Extract every record, keeping each one exactly as it is.
· · · ·
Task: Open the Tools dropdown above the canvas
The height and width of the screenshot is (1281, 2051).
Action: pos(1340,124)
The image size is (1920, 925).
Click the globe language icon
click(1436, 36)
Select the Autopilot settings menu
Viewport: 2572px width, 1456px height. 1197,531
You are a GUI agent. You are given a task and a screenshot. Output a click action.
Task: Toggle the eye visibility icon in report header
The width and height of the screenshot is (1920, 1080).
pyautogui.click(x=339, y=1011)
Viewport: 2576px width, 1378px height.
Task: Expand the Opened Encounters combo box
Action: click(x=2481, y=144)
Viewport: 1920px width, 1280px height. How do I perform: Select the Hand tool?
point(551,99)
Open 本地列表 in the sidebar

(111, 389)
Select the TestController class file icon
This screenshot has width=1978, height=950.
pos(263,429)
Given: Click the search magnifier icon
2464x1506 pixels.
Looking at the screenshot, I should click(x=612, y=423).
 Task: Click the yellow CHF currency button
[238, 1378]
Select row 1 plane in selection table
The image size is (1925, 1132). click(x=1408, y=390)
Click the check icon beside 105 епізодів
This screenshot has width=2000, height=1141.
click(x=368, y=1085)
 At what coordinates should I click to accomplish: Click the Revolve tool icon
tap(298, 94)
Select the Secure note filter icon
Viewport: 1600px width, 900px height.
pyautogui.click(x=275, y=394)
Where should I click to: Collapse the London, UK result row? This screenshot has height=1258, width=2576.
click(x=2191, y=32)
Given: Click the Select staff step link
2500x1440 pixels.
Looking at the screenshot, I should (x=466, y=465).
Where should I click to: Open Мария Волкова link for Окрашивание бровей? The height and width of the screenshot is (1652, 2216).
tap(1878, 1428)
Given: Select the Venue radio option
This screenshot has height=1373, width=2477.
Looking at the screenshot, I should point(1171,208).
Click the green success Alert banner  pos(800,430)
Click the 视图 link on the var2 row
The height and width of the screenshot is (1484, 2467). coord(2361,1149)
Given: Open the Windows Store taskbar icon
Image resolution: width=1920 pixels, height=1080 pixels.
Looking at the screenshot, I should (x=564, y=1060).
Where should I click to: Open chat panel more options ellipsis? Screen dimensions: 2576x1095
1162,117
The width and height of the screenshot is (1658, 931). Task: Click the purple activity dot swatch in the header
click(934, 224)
· · · ·
*Task answer:*
Task: Open the Tools dropdown above the canvas
The height and width of the screenshot is (1281, 2051).
Action: pos(1340,124)
The image size is (1920, 925).
Click the globe language icon
click(1436, 36)
Select the Autopilot settings menu
Viewport: 2572px width, 1456px height. 1197,531
You are a GUI agent. You are given a task and a screenshot. Output a click action.
Task: Toggle the eye visibility icon in report header
The width and height of the screenshot is (1920, 1080).
pyautogui.click(x=339, y=1011)
Viewport: 2576px width, 1378px height.
Task: Expand the Opened Encounters combo box
Action: click(x=2481, y=144)
Viewport: 1920px width, 1280px height. How do I perform: Select the Hand tool?
point(551,99)
Open 本地列表 in the sidebar

(111, 389)
Select the TestController class file icon
This screenshot has width=1978, height=950.
pos(263,429)
Given: Click the search magnifier icon
2464x1506 pixels.
Looking at the screenshot, I should click(x=612, y=423).
 Task: Click the yellow CHF currency button
[238, 1378]
Select row 1 plane in selection table
The image size is (1925, 1132). click(x=1408, y=390)
Click the check icon beside 105 епізодів
This screenshot has width=2000, height=1141.
click(x=368, y=1085)
 At what coordinates should I click to accomplish: Click the Revolve tool icon
tap(298, 94)
Select the Secure note filter icon
Viewport: 1600px width, 900px height.
pyautogui.click(x=275, y=394)
Where should I click to: Collapse the London, UK result row? This screenshot has height=1258, width=2576.
click(x=2191, y=32)
Given: Click the Select staff step link
2500x1440 pixels.
Looking at the screenshot, I should (x=466, y=465).
Where should I click to: Open Мария Волкова link for Окрашивание бровей? The height and width of the screenshot is (1652, 2216).
tap(1878, 1428)
Given: Select the Venue radio option
This screenshot has height=1373, width=2477.
Looking at the screenshot, I should point(1171,208).
Click the green success Alert banner  pos(800,430)
Click the 视图 link on the var2 row
The height and width of the screenshot is (1484, 2467). coord(2361,1149)
Given: Open the Windows Store taskbar icon
Image resolution: width=1920 pixels, height=1080 pixels.
Looking at the screenshot, I should (x=564, y=1060).
Where should I click to: Open chat panel more options ellipsis? Screen dimensions: 2576x1095
1162,117
The width and height of the screenshot is (1658, 931). Task: Click the purple activity dot swatch in the header
click(934, 224)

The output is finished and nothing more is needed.